To do: Think about your goals and what habit you want to break.  Send comments to the blog and I will post the top ten goals next week!

Cook at Home
If today's economy doesn’t provide you with enough incentive to eat out less, cooking has significantly less calories than the food at restaurants. Restaurants stay in business because their food tastes better and this is due to added sugars, sodium and fats.
Try cooking more at home.  You will get more satisfaction out of fewer calories by losing inches.  Also, preparing the food yourself can feed your creative side by experimenting with sauces and spices. 

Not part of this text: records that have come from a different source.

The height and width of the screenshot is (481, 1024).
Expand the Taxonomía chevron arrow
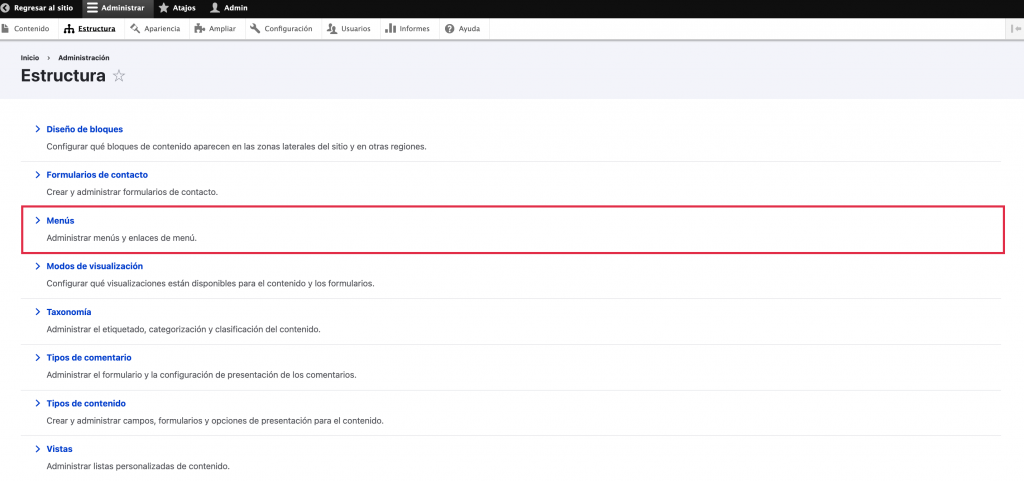(37, 312)
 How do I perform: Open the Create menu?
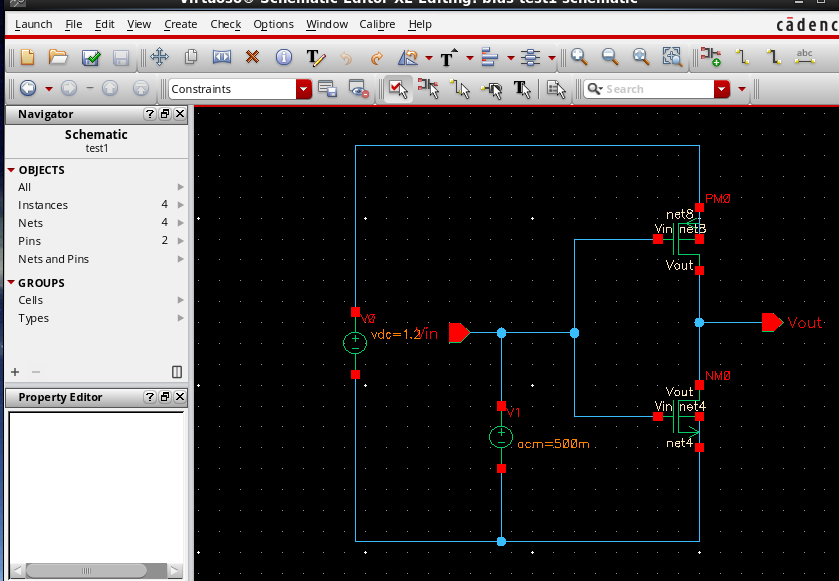pyautogui.click(x=180, y=24)
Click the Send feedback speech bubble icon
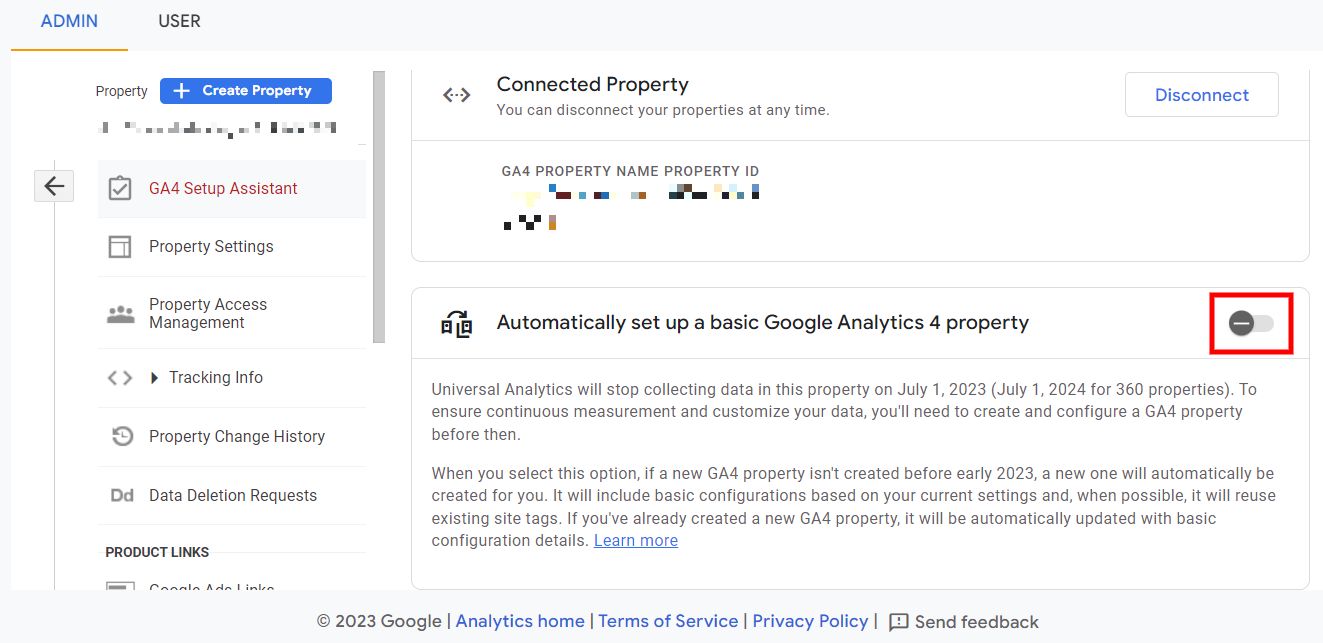This screenshot has height=643, width=1323. pos(899,622)
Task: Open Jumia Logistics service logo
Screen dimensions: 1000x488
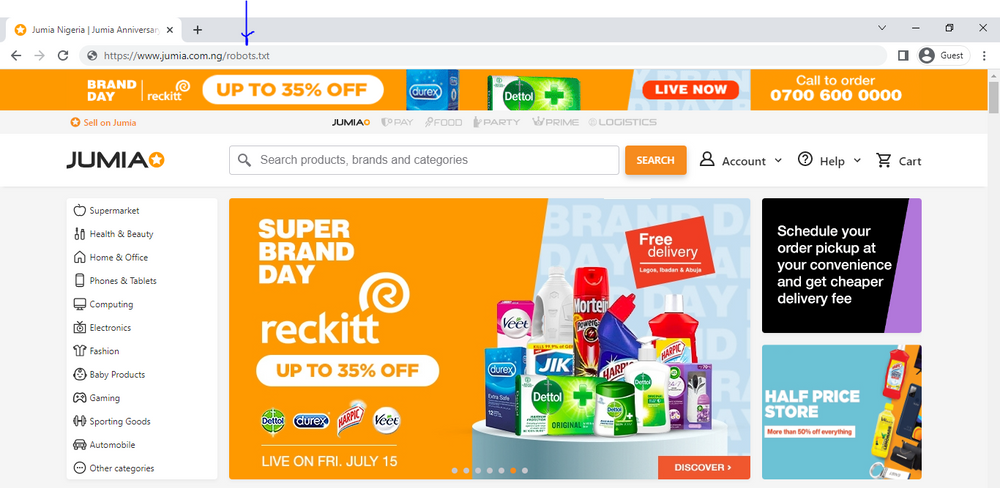Action: (x=622, y=122)
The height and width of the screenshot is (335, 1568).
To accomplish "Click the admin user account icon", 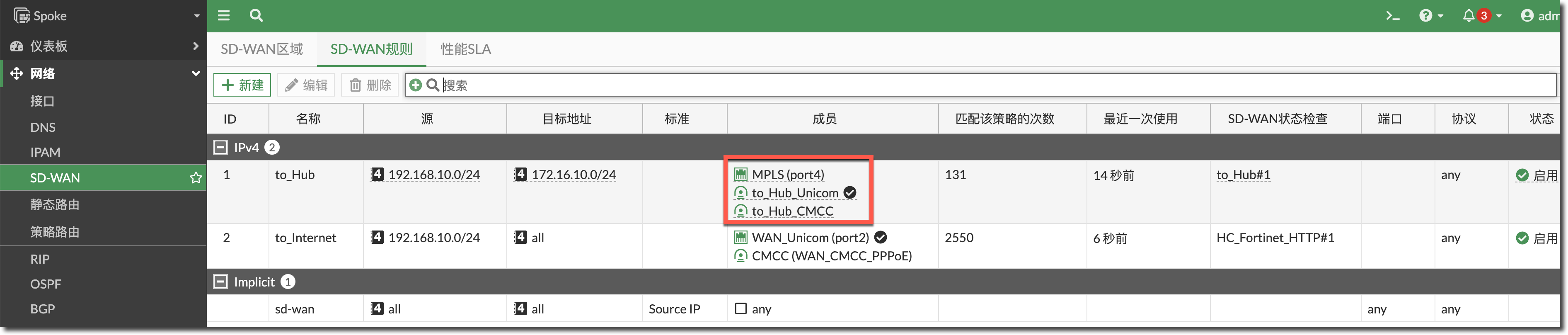I will coord(1527,15).
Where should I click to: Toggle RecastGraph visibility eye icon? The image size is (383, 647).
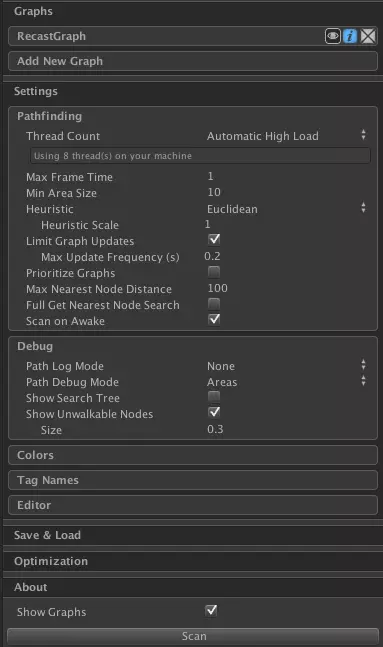(x=333, y=36)
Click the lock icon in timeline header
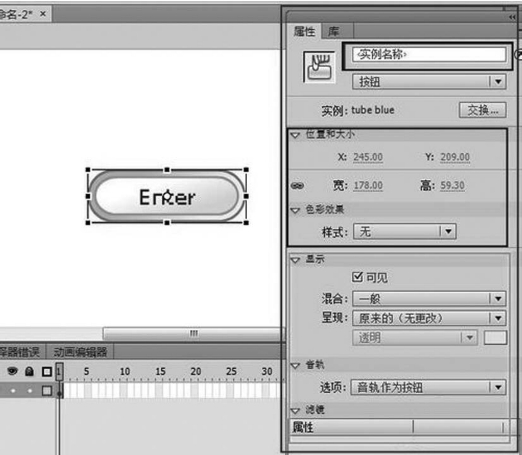 pos(29,371)
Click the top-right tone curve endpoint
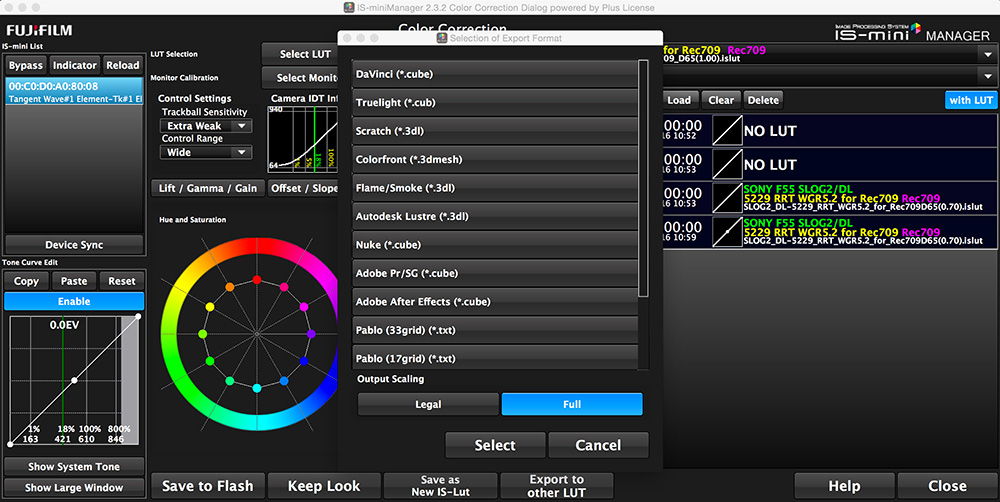The image size is (1000, 502). (x=138, y=317)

Stay tuned: In my next blog, look for simple and tasty recipes!

Crowding Out 

Like most people looking to tone up or lose weight for the New Year, the simple addition of more green vegetables may be enough to shed pounds without really trying to eliminate the foods you enjoy.
Adding more green vegetables to your diet will fill you up so you’re less likely to look for added calories throughout the day. (i.e.: you may not crave that candy bar mid-afternoon)  Green veggies are also a great source of vitamins, minerals, fiber and dark green veggies have plenty of Vitamin D to boot!

Pick Your #1 and Stick-to-it 
New Year's resolutions tend to come in bunches which make it difficult to complete a certain task.  The key is focus - prioritize the most important change you want to make and you can accomplish your fitness, nutrition and lifestyle goals in 2011, one by one.

To do: Think about your top goal and send comments my way.  I will post the top ten goals, next week!

When you create your 2011 goals, try to follow these guidelines:

Make your resolutions clear:  Saying “I want to be in shape” is a basic statement. Attach a timeframe and choose a goal that’s realistic. Try saying: “By April 1st, I plan to lose 3 inches from my waist.”

Take baby steps: Break your goals into small, manageable steps that can be done on a daily basis.

Add resolutions in your schedule like other appointments: Schedules are used at work so why not apply them for your personal goals? Use the baby steps and schedule time on your calendar to complete them.

Envision yourself being successful: How would you feel after achieving your goal? Remember this feeling when you need some motivation to keep going. 

Post your resolutions:  Find a location (refrigerator, desk, post-it board) that you use often to post your goals and stay motivated. Creating a vision board of your goals is also a healthy exercise which stimulates creativity and focus.

Here’s to a healthy and happy start of 2011.  Comments and feedback are welcome!

Always remember, healthy is a lifestyle!